TEXTO DE LEITURA
TRÊS ESTRATÉGIAS RETÓRICAS DA EXTREMA-DIREITA EM SUA LUTA CONTRA A DEMOCRACIA E A RACIONALIDADE PÚBLICA

  • Autor
  • Fabio Palacio de Azevedo
  • Resumo
  •  

    Este trabalho busca, com o auxílio de ferramentas conceituais da Filosofia, da Retórica e dos Estudos Culturais, investigar três estratégias linguísticas e comunicacionais utilizadas pelo extremismo de direita em sua guerra contra a democracia. Revisitamos, primeiramente, as concepções de hegemonia desenvolvidas por Raymond Williams a partir da definição primordial de Antonio Gramsci (1977). Williams (1977; 1979; 1985; 2011) contribui para o entendimento das formas de subordinação como algo mais próximo do processo normal de organização das sociedades contemporâneas. Não se trata simplesmente de formas impostas, ou daquilo que entendemos como “manipulação”, mas de um sistema de significações experimentado na vida cotidiana, que constitui um “senso de realidade” para as pessoas. Essa concepção destaca elementos linguísticos, valorativos, energéticos e sentimentais, servindo de framework teórico-metodológico. Passamos, em seguida, a expor três expedientes discursivos usados pelas forças do autoritarismo contemporâneo para sabotar o debate racional e minar a higidez da esfera pública:

    1) Solapamento das mediações cognitivas e discursivas: aqui, tenta-se minar a credibilidade das instituições que compõem uma “institucionalidade do verídico” – universidades, especialistas, grande mídia, agências do Estado. Ao assim proceder, as chamadas novas direitas eliminam qualquer exigência de um dissenso sofisticado. Buscam rebaixar não apenas as instituições mediadoras do debate público, mas também suas mediações linguísticas e conceituais, subvertendo a própria linguagem. Importa destacar que uma democracia não é feita apenas de instituições políticas stricto sensu. A linguagem também é uma instituição democrática. Sem ela torna-se mais difícil travar o debate racional, e mais fácil mistificar a realidade.

TRECHO DE DADOS
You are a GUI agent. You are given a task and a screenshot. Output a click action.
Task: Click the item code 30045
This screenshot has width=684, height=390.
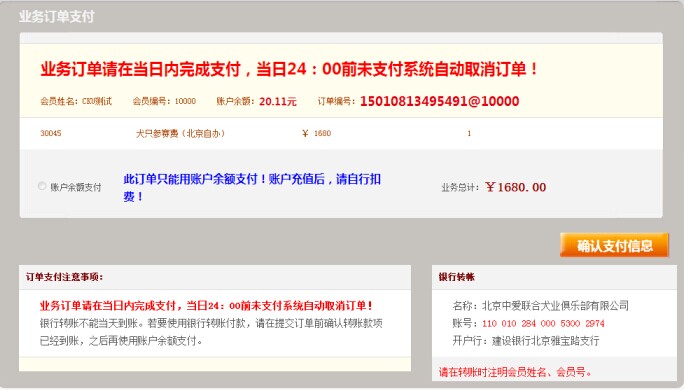51,133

PEDIDO ESCRITO 1
Atualize o resumo sobre a extrema-direita: reescreva tudo de "1) Solapamento das" até "mistificar a realidade.", colocando "faculdades" no lugar de "universidades".
PEDIDO ESCRITO 2
Segundo o resumo sobre a extrema-direita, por que a linguagem também deve ser vista como uma instituição democrática? Responda em até três frases.
A listagem é um material à parte e não tem ligação com o texto.

RESPOSTA 1
1) Solapamento das mediações cognitivas e discursivas: aqui, tenta-se minar a credibilidade das instituições que compõem uma “institucionalidade do verídico” – faculdades, especialistas, grande mídia, agências do Estado. Ao assim proceder, as chamadas novas direitas eliminam qualquer exigência de um dissenso sofisticado. Buscam rebaixar não apenas as instituições mediadoras do debate público, mas também suas mediações linguísticas e conceituais, subvertendo a própria linguagem. Importa destacar que uma democracia não é feita apenas de instituições políticas stricto sensu. A linguagem também é uma instituição democrática. Sem ela torna-se mais difícil travar o debate racional, e mais fácil mistificar a realidade.

RESPOSTA 2
Porque, sem a linguagem, fica mais difícil travar o debate racional e mais fácil mistificar a realidade. O resumo lembra que uma democracia não é feita só de instituições políticas no sentido estrito.